Data to process:
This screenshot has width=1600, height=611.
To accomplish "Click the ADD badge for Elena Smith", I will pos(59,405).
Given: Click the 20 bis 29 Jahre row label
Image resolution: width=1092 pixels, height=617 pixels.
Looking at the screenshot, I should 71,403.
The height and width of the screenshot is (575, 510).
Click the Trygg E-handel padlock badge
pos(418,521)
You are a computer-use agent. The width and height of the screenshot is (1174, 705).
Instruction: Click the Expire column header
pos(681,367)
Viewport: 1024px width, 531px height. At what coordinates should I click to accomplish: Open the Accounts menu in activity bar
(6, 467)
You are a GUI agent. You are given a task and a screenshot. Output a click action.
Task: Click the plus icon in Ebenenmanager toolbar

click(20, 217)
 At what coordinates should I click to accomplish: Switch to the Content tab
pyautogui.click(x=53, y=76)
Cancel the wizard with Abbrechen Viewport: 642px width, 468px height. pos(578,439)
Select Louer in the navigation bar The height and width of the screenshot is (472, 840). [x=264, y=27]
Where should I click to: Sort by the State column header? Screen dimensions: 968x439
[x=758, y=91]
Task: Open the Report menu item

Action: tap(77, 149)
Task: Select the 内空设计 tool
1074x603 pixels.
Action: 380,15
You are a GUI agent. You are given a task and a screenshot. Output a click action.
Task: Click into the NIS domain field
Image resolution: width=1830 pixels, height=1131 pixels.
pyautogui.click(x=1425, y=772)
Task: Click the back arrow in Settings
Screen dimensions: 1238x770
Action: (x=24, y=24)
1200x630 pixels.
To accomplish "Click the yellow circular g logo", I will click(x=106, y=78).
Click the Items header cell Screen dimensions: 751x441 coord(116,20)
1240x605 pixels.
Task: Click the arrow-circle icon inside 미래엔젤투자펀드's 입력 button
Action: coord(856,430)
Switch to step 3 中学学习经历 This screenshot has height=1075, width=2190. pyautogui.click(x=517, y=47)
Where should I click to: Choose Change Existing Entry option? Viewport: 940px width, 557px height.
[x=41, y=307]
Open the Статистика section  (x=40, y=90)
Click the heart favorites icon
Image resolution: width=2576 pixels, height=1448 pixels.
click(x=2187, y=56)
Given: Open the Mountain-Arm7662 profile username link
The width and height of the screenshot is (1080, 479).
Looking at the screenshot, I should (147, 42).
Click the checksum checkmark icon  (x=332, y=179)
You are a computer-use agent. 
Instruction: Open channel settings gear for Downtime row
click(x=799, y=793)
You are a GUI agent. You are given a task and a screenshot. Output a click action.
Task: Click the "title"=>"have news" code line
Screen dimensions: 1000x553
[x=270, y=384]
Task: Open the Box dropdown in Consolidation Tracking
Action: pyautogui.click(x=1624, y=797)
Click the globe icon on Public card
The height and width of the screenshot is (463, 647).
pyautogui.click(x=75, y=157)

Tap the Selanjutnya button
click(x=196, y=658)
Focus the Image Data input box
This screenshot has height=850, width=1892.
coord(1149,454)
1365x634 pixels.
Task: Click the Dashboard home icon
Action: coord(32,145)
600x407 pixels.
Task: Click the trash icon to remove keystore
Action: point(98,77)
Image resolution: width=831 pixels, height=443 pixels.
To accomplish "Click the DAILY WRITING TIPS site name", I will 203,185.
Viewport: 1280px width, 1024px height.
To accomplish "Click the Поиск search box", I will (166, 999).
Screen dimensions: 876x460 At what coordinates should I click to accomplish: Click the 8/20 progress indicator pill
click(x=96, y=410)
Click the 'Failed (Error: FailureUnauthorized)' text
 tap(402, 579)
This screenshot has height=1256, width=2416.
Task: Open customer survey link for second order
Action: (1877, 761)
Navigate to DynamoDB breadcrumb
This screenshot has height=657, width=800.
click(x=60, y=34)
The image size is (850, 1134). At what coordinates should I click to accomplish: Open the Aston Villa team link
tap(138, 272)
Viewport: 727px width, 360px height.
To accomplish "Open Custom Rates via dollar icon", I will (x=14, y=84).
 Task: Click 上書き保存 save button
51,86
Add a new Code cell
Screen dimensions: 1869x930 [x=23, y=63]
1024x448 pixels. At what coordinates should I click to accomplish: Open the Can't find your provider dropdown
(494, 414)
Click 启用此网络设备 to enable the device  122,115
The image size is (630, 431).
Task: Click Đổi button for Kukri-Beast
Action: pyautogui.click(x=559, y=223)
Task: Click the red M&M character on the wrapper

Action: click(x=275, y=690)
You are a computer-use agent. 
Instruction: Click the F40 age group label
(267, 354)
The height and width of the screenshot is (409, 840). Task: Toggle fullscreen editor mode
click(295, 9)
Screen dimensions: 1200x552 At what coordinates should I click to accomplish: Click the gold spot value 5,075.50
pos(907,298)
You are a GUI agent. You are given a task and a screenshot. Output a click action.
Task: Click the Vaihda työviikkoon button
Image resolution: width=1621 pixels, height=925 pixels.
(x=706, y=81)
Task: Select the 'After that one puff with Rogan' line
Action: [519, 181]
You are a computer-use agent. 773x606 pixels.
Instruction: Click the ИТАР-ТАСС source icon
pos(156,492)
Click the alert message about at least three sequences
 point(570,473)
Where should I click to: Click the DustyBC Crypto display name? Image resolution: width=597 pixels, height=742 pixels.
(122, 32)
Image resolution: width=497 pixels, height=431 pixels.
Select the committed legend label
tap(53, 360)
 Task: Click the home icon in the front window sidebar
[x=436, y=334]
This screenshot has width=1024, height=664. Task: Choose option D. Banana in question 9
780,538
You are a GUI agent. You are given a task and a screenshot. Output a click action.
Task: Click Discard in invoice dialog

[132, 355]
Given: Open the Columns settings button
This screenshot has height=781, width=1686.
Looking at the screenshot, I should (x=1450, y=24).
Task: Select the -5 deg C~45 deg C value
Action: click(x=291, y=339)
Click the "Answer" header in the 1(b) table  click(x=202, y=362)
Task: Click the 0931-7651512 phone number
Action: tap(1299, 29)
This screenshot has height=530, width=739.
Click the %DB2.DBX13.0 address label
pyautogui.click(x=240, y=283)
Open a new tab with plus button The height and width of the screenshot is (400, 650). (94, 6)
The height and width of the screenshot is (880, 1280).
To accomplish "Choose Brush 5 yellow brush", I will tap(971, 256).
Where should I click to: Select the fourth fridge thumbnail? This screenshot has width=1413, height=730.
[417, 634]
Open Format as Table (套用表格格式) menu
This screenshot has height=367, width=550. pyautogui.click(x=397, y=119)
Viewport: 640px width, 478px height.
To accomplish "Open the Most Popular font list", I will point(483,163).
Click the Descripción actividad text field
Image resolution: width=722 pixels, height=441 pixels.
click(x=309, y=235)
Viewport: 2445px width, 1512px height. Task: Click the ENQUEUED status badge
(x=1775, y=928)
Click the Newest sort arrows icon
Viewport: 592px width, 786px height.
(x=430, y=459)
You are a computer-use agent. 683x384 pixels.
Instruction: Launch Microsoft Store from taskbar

Task requirements:
Scan the entries above for the line containing "The width and height of the screenshot is (1080, 479).", and copy it and all lines after it exactly, down to and including the line containing "Viewport: 727px width, 360px height.".

Task response:
The width and height of the screenshot is (1080, 479).
Looking at the screenshot, I should (147, 42).
Click the checksum checkmark icon  (x=332, y=179)
You are a computer-use agent. 
Instruction: Open channel settings gear for Downtime row
click(x=799, y=793)
You are a GUI agent. You are given a task and a screenshot. Output a click action.
Task: Click the "title"=>"have news" code line
Screen dimensions: 1000x553
[x=270, y=384]
Task: Open the Box dropdown in Consolidation Tracking
Action: pyautogui.click(x=1624, y=797)
Click the globe icon on Public card
The height and width of the screenshot is (463, 647).
pyautogui.click(x=75, y=157)

Tap the Selanjutnya button
click(x=196, y=658)
Focus the Image Data input box
This screenshot has height=850, width=1892.
coord(1149,454)
1365x634 pixels.
Task: Click the Dashboard home icon
Action: coord(32,145)
600x407 pixels.
Task: Click the trash icon to remove keystore
Action: point(98,77)
Image resolution: width=831 pixels, height=443 pixels.
To accomplish "Click the DAILY WRITING TIPS site name", I will 203,185.
Viewport: 1280px width, 1024px height.
To accomplish "Click the Поиск search box", I will (166, 999).
Screen dimensions: 876x460 At what coordinates should I click to accomplish: Click the 8/20 progress indicator pill
click(x=96, y=410)
Click the 'Failed (Error: FailureUnauthorized)' text
 tap(402, 579)
This screenshot has height=1256, width=2416.
Task: Open customer survey link for second order
Action: (1877, 761)
Navigate to DynamoDB breadcrumb
This screenshot has height=657, width=800.
click(x=60, y=34)
The image size is (850, 1134). At what coordinates should I click to accomplish: Open the Aston Villa team link
tap(138, 272)
Viewport: 727px width, 360px height.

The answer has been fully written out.